• Task details: Whenever a line of the listing contains the string "three", return that line.

• Available data:
------------------------------------------------
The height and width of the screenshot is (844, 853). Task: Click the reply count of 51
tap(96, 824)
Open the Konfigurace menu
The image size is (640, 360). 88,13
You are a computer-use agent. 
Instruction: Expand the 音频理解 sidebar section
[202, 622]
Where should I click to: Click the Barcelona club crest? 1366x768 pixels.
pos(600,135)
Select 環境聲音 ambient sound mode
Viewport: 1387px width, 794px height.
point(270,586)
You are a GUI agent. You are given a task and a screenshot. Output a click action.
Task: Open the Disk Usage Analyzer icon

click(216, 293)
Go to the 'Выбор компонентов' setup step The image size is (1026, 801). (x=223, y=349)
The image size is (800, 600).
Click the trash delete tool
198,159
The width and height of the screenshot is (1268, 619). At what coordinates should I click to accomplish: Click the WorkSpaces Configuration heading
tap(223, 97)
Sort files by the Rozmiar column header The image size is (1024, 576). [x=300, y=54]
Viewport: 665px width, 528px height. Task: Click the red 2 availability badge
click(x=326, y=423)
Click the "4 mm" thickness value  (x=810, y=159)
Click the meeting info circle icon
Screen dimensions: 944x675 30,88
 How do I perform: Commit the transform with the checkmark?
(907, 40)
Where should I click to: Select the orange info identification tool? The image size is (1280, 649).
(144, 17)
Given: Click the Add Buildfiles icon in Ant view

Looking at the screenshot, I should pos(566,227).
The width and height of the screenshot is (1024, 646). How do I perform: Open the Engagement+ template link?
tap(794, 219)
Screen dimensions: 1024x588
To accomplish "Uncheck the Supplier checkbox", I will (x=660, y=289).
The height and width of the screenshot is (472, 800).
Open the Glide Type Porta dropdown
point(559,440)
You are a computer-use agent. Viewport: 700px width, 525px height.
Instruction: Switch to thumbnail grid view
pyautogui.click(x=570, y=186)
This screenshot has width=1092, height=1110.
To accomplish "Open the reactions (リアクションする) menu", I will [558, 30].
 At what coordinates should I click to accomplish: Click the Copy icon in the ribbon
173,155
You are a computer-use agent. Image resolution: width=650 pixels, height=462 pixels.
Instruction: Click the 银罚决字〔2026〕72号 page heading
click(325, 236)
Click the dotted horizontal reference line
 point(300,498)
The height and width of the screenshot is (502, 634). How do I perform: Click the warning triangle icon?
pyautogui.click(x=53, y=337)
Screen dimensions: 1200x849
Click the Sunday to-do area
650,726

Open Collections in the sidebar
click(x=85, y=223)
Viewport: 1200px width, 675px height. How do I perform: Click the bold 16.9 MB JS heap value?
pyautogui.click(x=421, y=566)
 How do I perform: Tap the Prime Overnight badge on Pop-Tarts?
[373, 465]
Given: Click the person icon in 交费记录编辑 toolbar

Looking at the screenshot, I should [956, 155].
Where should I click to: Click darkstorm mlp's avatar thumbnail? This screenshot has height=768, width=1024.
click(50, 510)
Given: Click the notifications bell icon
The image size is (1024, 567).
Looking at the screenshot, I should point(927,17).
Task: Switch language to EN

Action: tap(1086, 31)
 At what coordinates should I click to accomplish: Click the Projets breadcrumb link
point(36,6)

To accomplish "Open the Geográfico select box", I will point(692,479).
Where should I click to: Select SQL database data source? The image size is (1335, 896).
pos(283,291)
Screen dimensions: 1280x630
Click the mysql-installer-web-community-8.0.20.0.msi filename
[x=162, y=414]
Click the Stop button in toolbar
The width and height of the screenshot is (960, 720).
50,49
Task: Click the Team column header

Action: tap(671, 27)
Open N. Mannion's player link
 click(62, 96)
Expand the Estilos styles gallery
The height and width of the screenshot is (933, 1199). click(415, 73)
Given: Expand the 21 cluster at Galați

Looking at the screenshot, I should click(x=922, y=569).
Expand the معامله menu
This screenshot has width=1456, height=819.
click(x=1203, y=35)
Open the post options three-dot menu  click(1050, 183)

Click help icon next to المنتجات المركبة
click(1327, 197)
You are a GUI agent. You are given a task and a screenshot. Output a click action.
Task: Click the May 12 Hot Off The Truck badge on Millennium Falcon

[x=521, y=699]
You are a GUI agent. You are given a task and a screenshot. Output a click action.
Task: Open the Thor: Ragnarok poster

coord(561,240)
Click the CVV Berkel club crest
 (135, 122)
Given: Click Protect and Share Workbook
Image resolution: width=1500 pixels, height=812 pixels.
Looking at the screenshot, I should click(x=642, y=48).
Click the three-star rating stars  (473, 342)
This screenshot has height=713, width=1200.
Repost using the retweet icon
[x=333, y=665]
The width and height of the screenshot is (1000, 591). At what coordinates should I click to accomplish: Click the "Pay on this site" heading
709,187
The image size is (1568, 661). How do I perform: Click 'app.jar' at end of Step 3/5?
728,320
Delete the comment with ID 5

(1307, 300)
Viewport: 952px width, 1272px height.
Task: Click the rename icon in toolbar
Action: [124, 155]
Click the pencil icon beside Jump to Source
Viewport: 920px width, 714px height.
------------------------------------------------
• Completed task:
Open the post options three-dot menu  click(1050, 183)
Click the three-star rating stars  (473, 342)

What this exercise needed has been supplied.